- _WORK REQUEST_:
Down to the last line, restate the records below word for word, dropping every image.

================================

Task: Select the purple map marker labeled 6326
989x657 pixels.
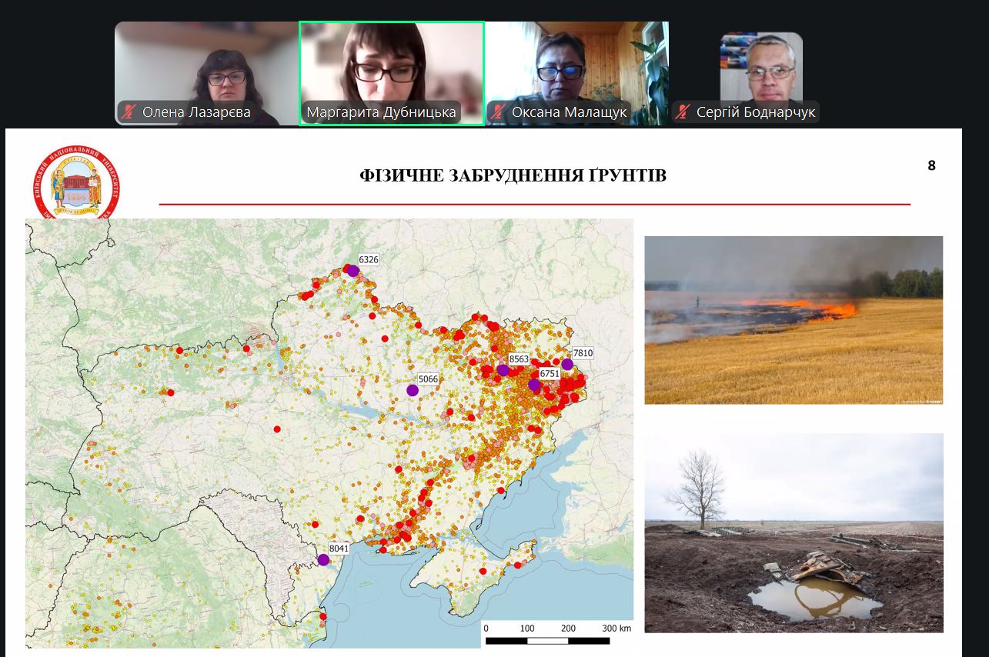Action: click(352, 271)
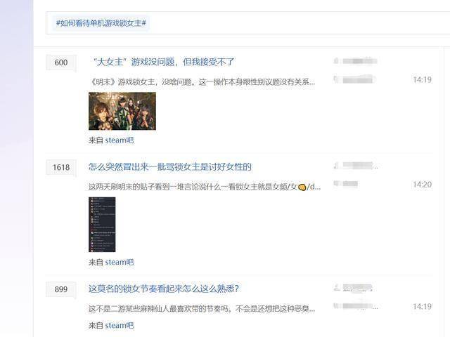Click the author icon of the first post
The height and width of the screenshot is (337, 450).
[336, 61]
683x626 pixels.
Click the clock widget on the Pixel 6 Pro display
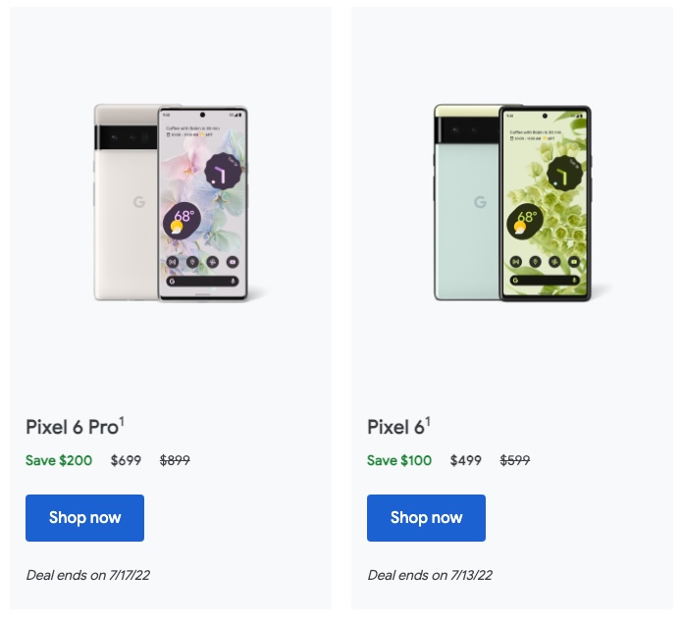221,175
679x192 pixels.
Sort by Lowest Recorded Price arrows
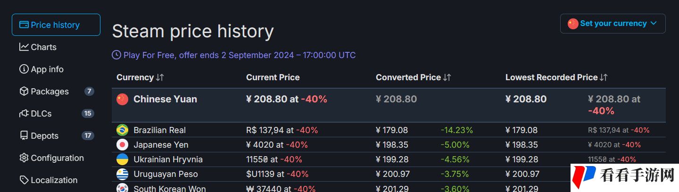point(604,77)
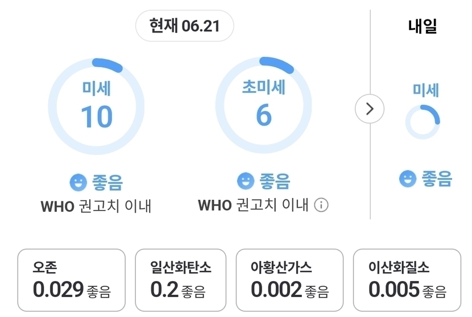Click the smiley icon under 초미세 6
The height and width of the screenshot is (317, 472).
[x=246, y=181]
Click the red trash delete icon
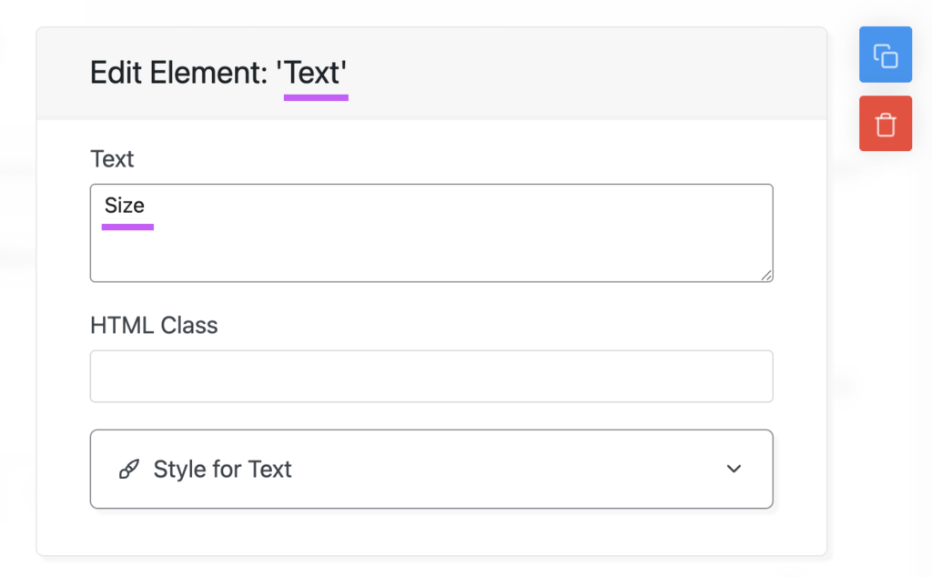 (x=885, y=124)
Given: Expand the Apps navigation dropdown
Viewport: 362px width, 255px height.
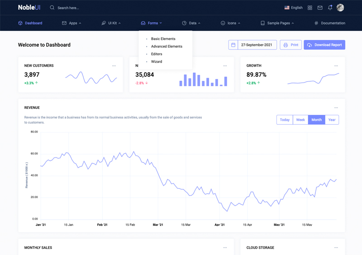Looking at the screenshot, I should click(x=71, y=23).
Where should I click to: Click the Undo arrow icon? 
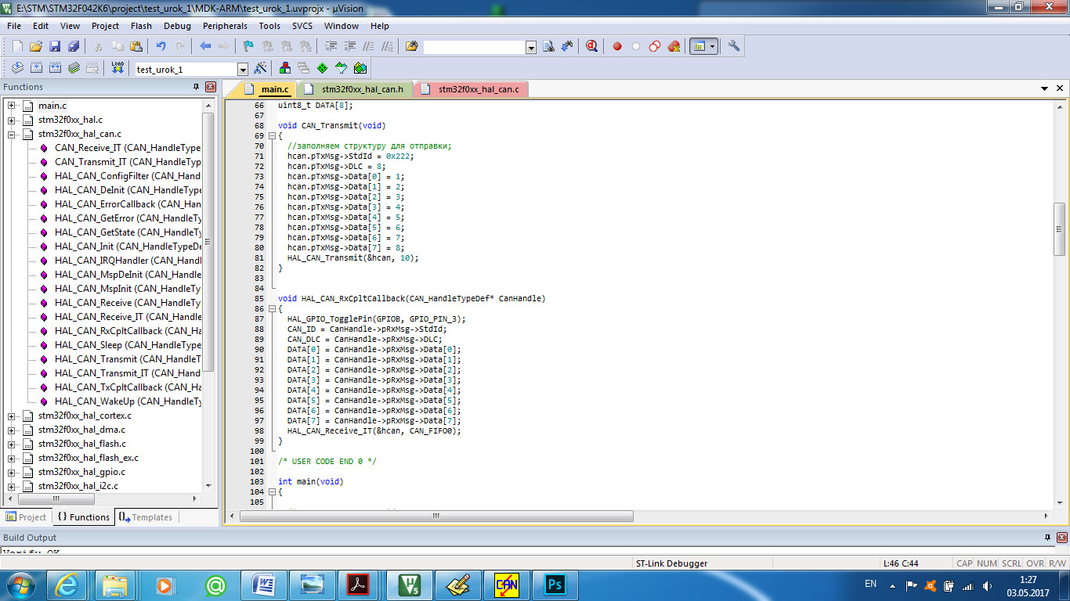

================================

- _RESPONSE TO THIS EXERCISE_:
Task: Select the purple map marker labeled 6326
989x657 pixels.
Action: click(352, 271)
Click the author icon of the first post
The height and width of the screenshot is (337, 450).
[336, 61]
683x626 pixels.
Click the clock widget on the Pixel 6 Pro display
221,175
679x192 pixels.
Sort by Lowest Recorded Price arrows
point(604,77)
Click the smiley icon under 초미세 6
The height and width of the screenshot is (317, 472).
[x=246, y=181]
Click the red trash delete icon
 (x=885, y=124)
Given: Expand the Apps navigation dropdown
Viewport: 362px width, 255px height.
Looking at the screenshot, I should click(x=71, y=23).
Where should I click to: Click the Undo arrow icon? 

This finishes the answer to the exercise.